• _WHAT NEEDS TO BE DONE_: Write the next part of the commentary below on press coverage of the Iran war, starting after its last sentence and leaving the data that follows it aside.

(TEXT SECTION Opens)

When even the loyalists start asking questions, it usually means the cost, in lives and dollars and credibility, is getting hard to ignore. That’s always when the pressure for accountability either builds or gets crushed.
The Press Has Done This Before. It’s Doing It Again.
In 2002 and 2003, the New York Times ran Judith Miller’s WMD stories on the front page. The Washington Post championed the Iraq invasion. The networks embedded reporters and broadcast the fall of Baghdad like a sporting event. When the WMDs didn’t materialize, the press did some quiet soul-searching, published belated corrections, and moved on. No one lost their job. No one gave back the ratings.
Twenty-three years later, the pattern is running again. George Will published a column celebrating Trump’s Iran strikes as restoring “the credibility of U.S. deterrence” and called critics of the war people who “reveal their barbarism.” CBS News, reshaped by Bari Weiss, opened 60 Minutes on Sunday with a softball interview with Reza Pahlavi, the exiled son of Iran’s last dictator, conducted from his Paris apartment. Correspondent Scott Pelley’s most probing question: “When you see the courage on the streets, I wonder how that moves you.” Pahlavi teared up. The Savak, his father’s feared secret police, did not come up. The Washington Post, its foreign desks largely shuttered, is running wire copy with subheads like “Iran left the status quo behind” to describe a war that has killed more than a thousand people.
The institutional press that failed the country on Iraq is failing it again, with fewer reporters, less editorial independence, and owners with closer financial ties to the people running the war.
A free press isn’t just a feature of democracy. It’s the mechanism by which citizens hold power accountable. When that mechanism is captured by the same interests running the war, the whole system breaks down and ordinary people pay the price with their sons and daughters and their tax dollars.
This is precisely why Raw America exists. When the corporate press is running cover for a war it cannot explain, independent journalism is not optional. We were at the protests. We were on Capitol Hill for the War Powers vote. We have been in the briefing rooms. We are building the press operation this moment requires, entirely because of paid subscribers. If you are not one yet, we need you to become one today.

(TEXT SECTION Closes)
(SOURCE MATERIAL Opens)

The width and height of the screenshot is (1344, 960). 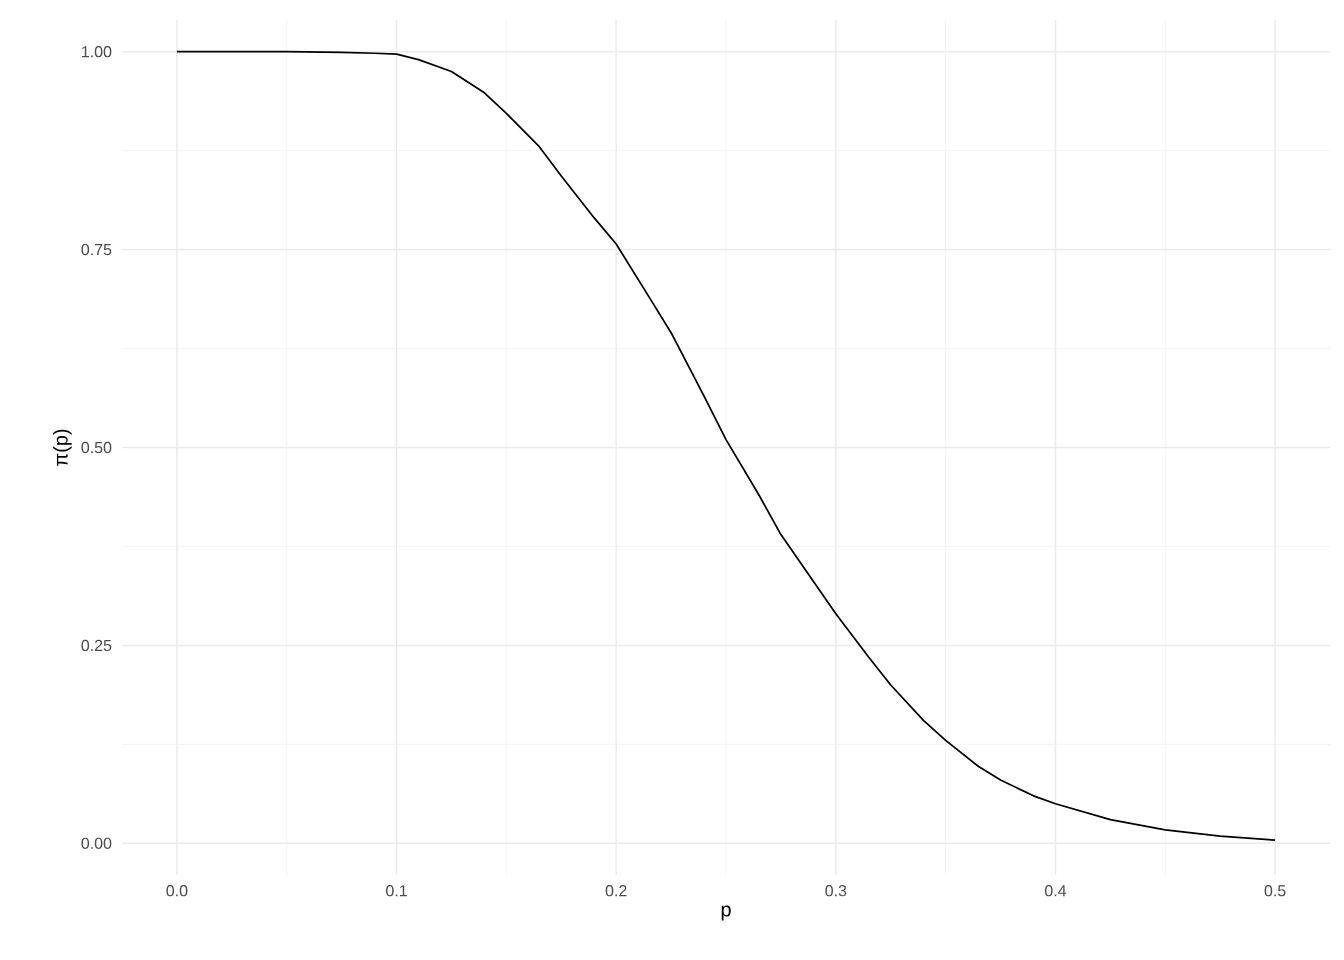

(SOURCE MATERIAL Closes)

• _TASK RESPONSE_:
The Energy Secretary Went on Fox News and Couldn’t Answer the Question
Laura Ingraham invited Energy Secretary Chris Wright onto The Ingraham Angle Wednesday to explain what the administration plans to do about Iranian projectiles hitting oil tankers near the Strait of Hormuz. Wright responded with talking points about Iran’s history of terrorism. Ingraham cut him off. “Well, Mr. Secretary, we know that. But what now?” Three ships hit in 24 hours, insurance markets in chaos, crews afraid for their lives. Wright’s answer: trust the military and wait.
It was not his worst performance of the week. On Tuesday he posted on X the false claim that the Navy had already escorted a tanker through the strait. U.S. crude dropped as much as 19 percent. An oil futures ETF lost $84 million in market cap. The post was deleted within minutes. Karoline Leavitt confirmed at the next briefing: “I can confirm that the U.S. Navy has not escorted a tanker or a vessel at this time.”
The energy secretary moved global oil markets by posting something false, deleted it, then went on Fox News and couldn’t explain what happens next. This is the team managing a war over one of the world’s most critical oil chokepoints.
The Strait of Hormuz carries roughly a fifth of the world’s oil supply. When the official managing America’s energy strategy can’t answer basic questions about it on live television, that’s not just embarrassing. It tells you something about who’s actually in charge, and whether anyone is steering this thing at all.
Why We Do This
We had reporters at the Iran war protests at the White House. We were on Capitol Hill for the House War Powers Resolution vote. We have been in DHS hearings with Secretary Kristi Noem. We have brought you exclusive interviews with people like retired General Paul Eaton. We are on the verge of joining the D.C. press pool full-time.
When the corporate press is running cover for a war it cannot explain, independent journalism is not a luxury. We are building the press operation this moment requires, and we are doing it entirely because of paid subscribers.
If you believe independent, people-powered journalism is the answer to what is happening to this country, become a paid subscriber today. We will keep showing up. We need you to make it possible.
I’m Thom Hartmann. We’ll see you back here tomorrow morning.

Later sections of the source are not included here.